Thursday, February 18, 2010

Philae Temple

Egyptians have a long history of constructing dams along the Nile to help hold back the yearly flooding. The Nileometers helped them predict when floods were coming and they had various, much smaller dams, that helped to hold back waters to certain areas. Well, way back, around 1902, it was decided to build a dam, the Old Aswan Dam, to stop the yearly flooding and allow people to have a more predictable life along the river. Course this meant that the yearly fertile soil that was dropped off on the land quit happening but the people weren’t killed in floods. Anyway….the dam was built…and it flooded the island of Philae.

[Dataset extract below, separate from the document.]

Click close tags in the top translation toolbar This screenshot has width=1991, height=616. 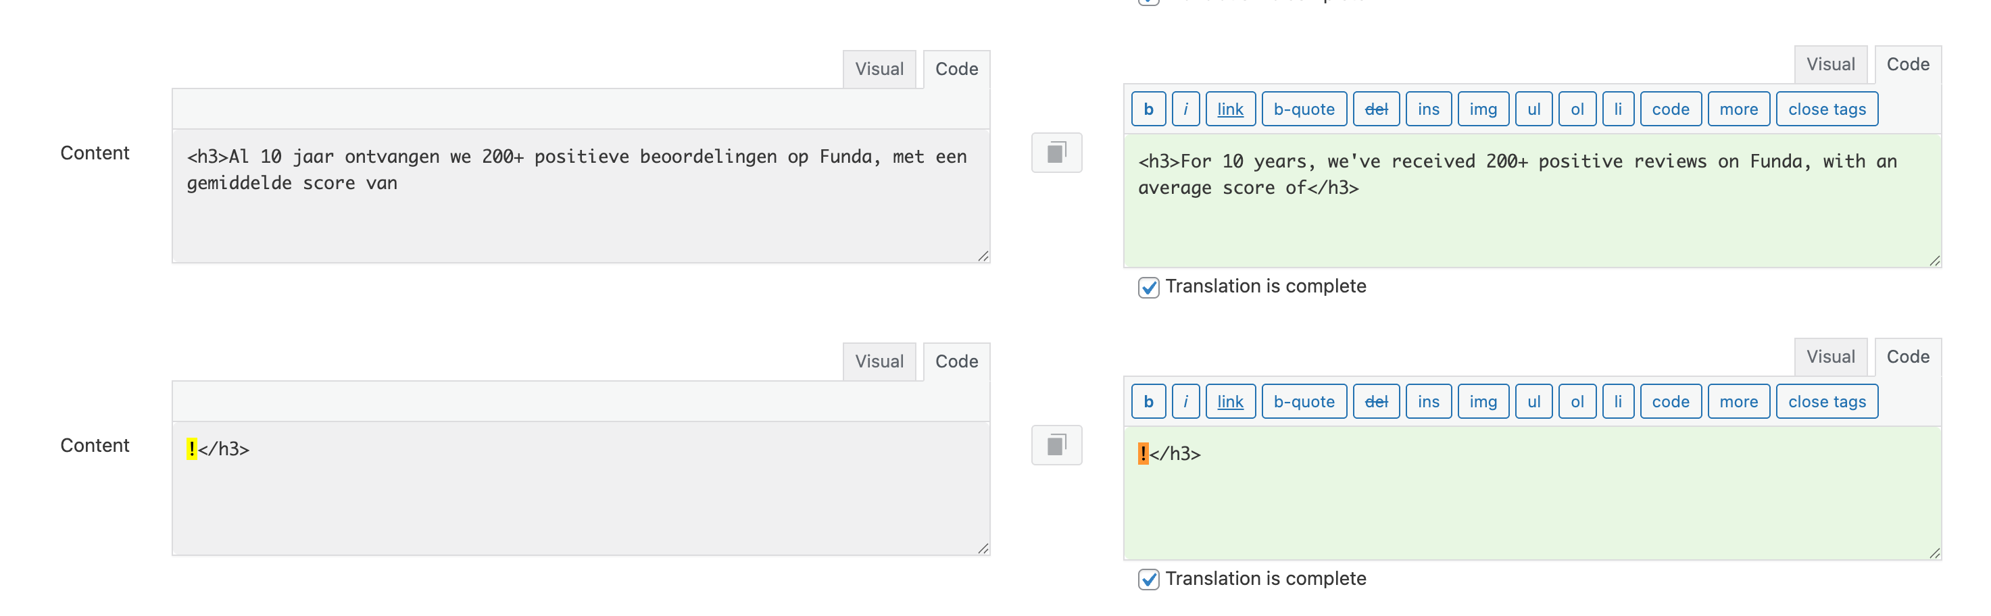(1827, 109)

Now you might ask why that matters. Well…on the island was the Philae Temple, the temple built to the goddess Isis, her consort (and I believe brother) Osiris, and their son Horus. This was a popular spot for tourists to go and, at the time, the temple was in good condition. It didn’t matter, the dam was built and every year, for about 6 months, it was submerged. The rest of the year you could go out and paddle around the area in a boat. (Turns out it actually was pretty good for the temple because being submerged for part of the year protected it from weathering from the sand.)
However, when they planned to build the High Dam, something had to be done. The new dam would leave the temple permanently submerged and so a huge effort was made to move the temple onto a new island. While the colors that once graced the walls is gone, it’s still a beautiful temple with detailed carvings and reliefs. The pilings in the middle of the lake? That's where the original Philae island is located.